For the evaluation of the tool load and the wear behavior, uncut chip geometries are commonly used for gear hobbing. The disadvantage of the geometric approach is the insufficient description of the contact conditions between tool and workpiece. Workpiece and cutting material, cutting speed, cutting edge shape as well as the (effective) rake and clearance angles have no influence on the penetration conditions. Continuum methods such as the finite element analysis (FEA) have been established to take these variables into account. However, the advantages of the FEA are offset by high computation times, the need for validated material and contact models, and a high level of effort in model generation, which makes application-oriented use difficult.

Research Objective

The objective is to develop a multiscale model that combines the geometric penetration variables with the FEA. In FE simulations of the orthogonal cut, cutting speed, uncut chip thickness and rake angle are varied within a defined parameter space. As a result, functional relationships between thermomechanical load and state variables and the variation parameters are available. In the geometric penetration calculation, the hobbing process is simulated and the chip characteristics are determined for each generating position. By discretizing the tool profile, the uncut chip geometries are resolved locally for each point of the tool cutting edge.
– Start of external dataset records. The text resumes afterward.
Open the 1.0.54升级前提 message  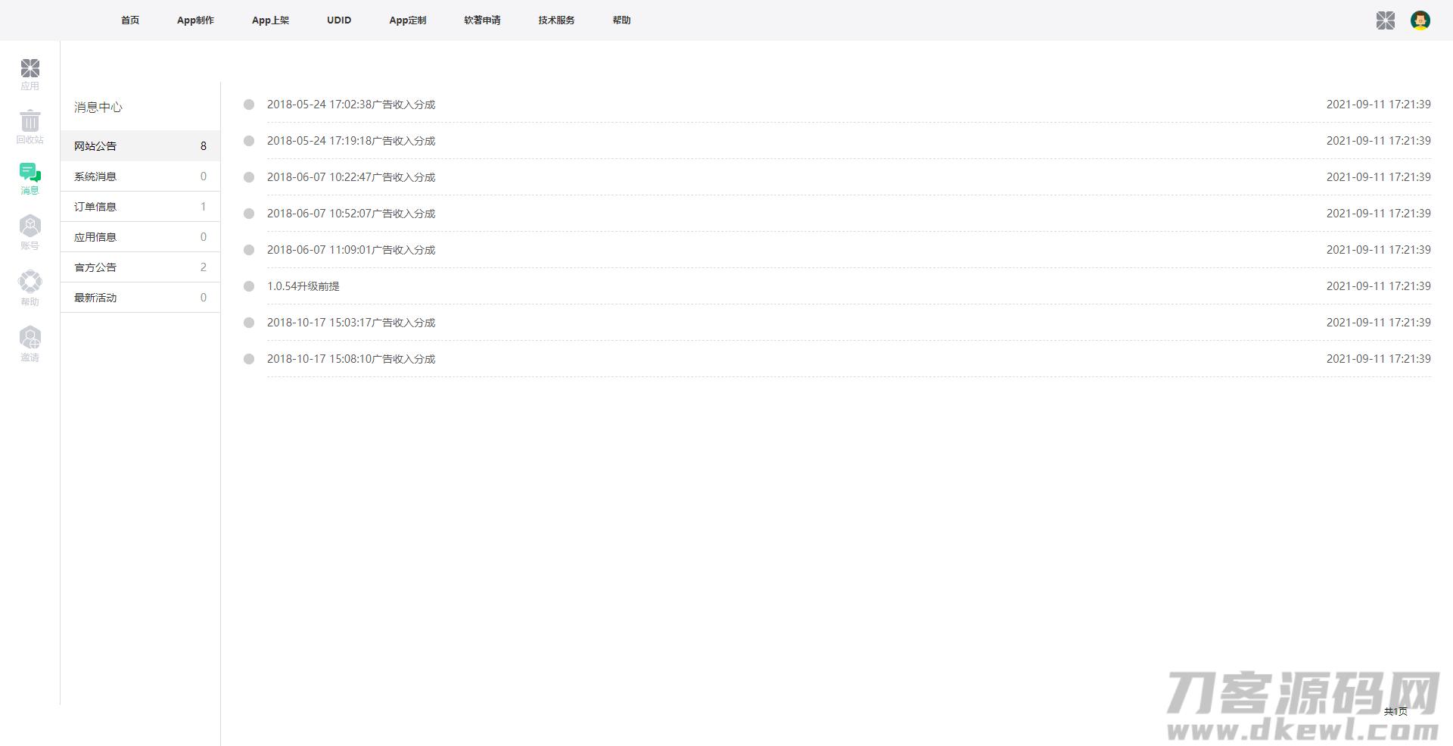[x=303, y=286]
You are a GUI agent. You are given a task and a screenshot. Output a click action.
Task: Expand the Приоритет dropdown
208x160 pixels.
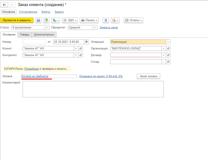pos(95,27)
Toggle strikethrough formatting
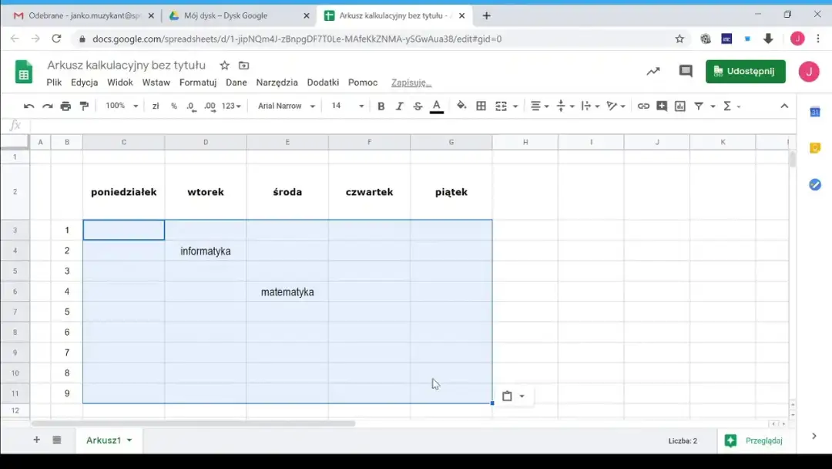832x469 pixels. pos(417,106)
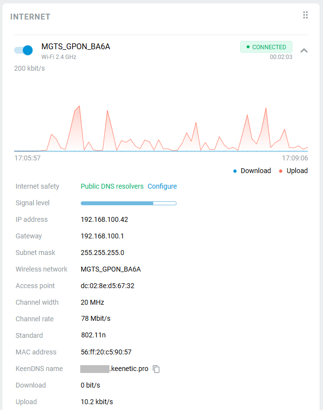323x410 pixels.
Task: Click the MAC address value
Action: [x=106, y=352]
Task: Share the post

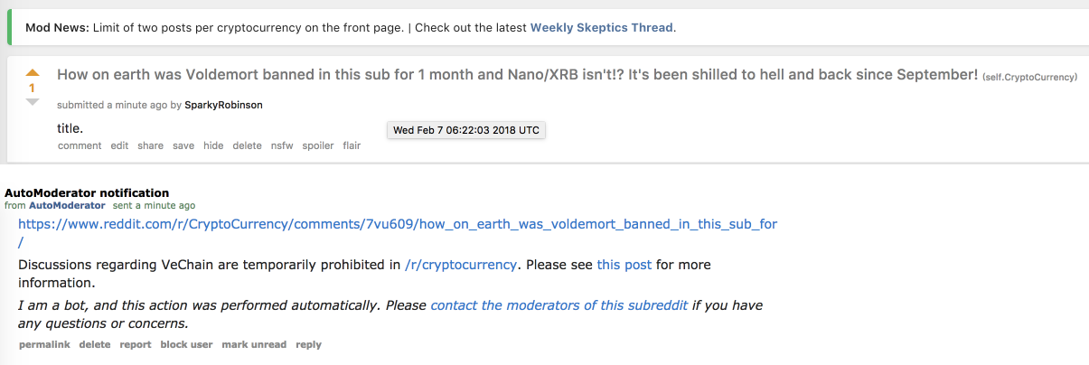Action: click(150, 145)
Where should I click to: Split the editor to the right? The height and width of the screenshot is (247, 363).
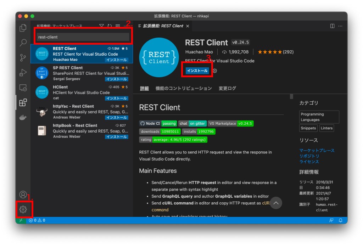tap(332, 26)
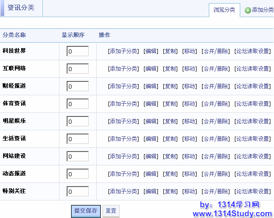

These serve as input variables for the load functions determined by means of FEA. The equations are solved at all points of the cutting edge for each generating position. The result is a multiscale model for describing the thermomechanical tool load in each generating position. The multiscale model is validated in the fly-cutting trial with respect to the resulting cutting force. The temperature simulated by means of the multiscale model is verified by an FE simulation of a full cutting engagement in one generating position.